Velikani likovne umjetnosti #28: Henri Matisse - Majstor boje
Each book in Taschen's Basic Art series contains a detailed chronological summary of the artist's life and work, covering the artist's cultural and historical significance, approximately 100 color illustrations with explanations, and a brief biography.

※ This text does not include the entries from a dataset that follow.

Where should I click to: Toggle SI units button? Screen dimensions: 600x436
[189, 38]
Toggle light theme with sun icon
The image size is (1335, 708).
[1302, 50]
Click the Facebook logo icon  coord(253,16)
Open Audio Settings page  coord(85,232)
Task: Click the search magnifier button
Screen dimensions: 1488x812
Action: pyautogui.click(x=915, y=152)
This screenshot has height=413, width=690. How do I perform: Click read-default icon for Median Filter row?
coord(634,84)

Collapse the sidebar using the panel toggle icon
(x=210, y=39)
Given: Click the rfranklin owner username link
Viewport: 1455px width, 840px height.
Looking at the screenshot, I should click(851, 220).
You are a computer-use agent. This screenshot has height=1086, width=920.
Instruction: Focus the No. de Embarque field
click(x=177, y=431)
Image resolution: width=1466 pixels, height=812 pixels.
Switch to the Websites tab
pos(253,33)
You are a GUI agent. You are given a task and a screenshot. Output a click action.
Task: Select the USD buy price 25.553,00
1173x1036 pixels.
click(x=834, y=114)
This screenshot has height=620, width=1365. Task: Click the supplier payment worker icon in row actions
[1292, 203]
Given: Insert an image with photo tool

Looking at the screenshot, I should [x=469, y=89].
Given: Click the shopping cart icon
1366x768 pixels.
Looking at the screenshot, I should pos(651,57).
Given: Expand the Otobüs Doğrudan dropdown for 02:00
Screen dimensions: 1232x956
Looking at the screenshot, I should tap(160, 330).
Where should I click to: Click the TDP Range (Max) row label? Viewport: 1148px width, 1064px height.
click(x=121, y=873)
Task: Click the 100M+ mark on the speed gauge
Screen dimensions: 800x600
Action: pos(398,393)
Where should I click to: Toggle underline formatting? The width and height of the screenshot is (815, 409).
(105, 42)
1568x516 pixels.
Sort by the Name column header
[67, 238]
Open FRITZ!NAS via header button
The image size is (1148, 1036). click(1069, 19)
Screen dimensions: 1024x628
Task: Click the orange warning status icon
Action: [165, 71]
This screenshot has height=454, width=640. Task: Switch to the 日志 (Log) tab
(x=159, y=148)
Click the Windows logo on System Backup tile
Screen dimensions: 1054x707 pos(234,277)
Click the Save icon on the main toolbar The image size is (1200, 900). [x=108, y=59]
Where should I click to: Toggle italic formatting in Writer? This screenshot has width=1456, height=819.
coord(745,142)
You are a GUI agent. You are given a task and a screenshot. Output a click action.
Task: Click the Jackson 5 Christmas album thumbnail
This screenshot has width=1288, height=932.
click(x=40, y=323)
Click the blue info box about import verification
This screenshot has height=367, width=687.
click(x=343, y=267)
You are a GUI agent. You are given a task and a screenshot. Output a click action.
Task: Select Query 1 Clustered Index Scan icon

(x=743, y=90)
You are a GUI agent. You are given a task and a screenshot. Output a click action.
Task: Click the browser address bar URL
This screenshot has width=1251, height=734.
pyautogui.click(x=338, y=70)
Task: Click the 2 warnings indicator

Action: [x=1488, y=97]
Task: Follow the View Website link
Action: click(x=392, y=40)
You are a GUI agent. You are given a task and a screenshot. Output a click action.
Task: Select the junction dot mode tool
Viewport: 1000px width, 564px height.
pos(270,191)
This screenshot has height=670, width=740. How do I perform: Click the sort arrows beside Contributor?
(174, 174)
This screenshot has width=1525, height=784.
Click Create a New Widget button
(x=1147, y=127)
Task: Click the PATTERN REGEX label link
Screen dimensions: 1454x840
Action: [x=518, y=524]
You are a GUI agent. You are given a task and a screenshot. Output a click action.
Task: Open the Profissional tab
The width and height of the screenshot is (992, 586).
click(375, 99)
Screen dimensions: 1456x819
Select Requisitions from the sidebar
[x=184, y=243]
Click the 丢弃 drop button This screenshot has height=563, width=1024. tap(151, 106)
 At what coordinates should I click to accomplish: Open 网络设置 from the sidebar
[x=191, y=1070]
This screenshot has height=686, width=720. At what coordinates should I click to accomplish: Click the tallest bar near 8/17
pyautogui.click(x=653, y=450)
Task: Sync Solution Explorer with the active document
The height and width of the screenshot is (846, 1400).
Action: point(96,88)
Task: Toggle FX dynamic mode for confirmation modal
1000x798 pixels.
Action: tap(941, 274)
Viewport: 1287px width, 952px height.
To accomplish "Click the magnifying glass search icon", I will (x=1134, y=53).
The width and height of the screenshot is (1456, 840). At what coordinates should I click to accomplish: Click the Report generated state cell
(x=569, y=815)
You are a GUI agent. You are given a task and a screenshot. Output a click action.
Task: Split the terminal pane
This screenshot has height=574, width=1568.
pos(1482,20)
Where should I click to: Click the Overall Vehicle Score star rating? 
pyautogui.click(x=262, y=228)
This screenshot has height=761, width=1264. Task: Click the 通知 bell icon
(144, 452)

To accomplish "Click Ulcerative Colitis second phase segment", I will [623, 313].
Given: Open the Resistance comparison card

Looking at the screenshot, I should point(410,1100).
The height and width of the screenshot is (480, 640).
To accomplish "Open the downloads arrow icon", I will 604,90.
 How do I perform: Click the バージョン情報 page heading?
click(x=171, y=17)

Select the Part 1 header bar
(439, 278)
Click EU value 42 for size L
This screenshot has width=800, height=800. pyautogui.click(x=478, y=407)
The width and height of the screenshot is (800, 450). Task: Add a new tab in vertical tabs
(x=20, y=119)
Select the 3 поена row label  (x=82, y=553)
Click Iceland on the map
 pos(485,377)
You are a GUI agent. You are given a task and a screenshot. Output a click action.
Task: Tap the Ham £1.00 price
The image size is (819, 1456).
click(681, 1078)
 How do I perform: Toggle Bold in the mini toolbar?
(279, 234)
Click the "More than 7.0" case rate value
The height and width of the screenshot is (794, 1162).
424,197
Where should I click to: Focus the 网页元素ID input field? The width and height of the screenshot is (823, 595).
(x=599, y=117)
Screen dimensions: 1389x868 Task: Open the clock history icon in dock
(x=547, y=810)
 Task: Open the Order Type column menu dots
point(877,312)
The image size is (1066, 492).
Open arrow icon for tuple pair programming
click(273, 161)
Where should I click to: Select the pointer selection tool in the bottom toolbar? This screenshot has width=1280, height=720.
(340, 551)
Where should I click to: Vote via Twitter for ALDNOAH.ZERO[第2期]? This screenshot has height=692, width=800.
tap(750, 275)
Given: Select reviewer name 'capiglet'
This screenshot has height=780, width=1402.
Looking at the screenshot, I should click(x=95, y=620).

Henri Matisse developed in the atmosphere of Neo-Impressionism, especially P. Signac, and the influence of P. Cézanne, P. Gauguin and V. van Gogh, and his painting was identical to that of the group of French Fauvist artists with whom he exhibited at the Salon des Indépendants in 1905. Matisse reduced each motif to its essential, precisely symbolic form, seemingly imposed, but in fact subtly simplified by a capricious arabesque line. He applied color in pure and airy tonalities in full chords of an open palette and rhythmically harmonized patterns. His frequent motifs are nudes or semi-nudes, odalisques in interiors with exotically ornamented draperies and carpets. Living mainly in southern France, he painted landscapes from Saint-Tropez and the area around Nice (Montalban, 1918). In the latter period of his life, he switched to the collage technique; he cut out sinuous figures from multi-colored paper, similar to fantastic leaves, and glued them into bizarre ornamental combinations. As a convert, he produced his last work, the project and designs for the interior decoration and furnishings of the chapel of Our Lady of the Holy Rosary in the village of Vence near Nice (1943–48, completed 1951). He produced monochrome and multi-color graphics, which had purely painterly values, and small sculptures (Little Head, 1906–07; Seated Nude, 1925). He illustrated works by Ch. Baudelaire, S. Mallarmé and J. Joyce, made ceramics and designed products of applied art (tapestry, glass, stained glass), set design and costumes for S. P. Diaghilev's Ballets Russes (I. Stravinsky, The Nightingale's Song, 1920). The Matisse Museum is located in his birthplace.